### GIVEN EXERCISE
Copy the records below line for line, without changing any character.

### EXTRACTED DATA
%%

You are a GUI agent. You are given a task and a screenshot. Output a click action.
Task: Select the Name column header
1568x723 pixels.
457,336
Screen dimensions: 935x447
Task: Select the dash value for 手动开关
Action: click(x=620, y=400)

%%

### FULL SOLUTION
You are a GUI agent. You are given a task and a screenshot. Output a click action.
Task: Select the Name column header
1568x723 pixels.
457,336
Screen dimensions: 935x447
Task: Select the dash value for 手动开关
Action: click(x=620, y=400)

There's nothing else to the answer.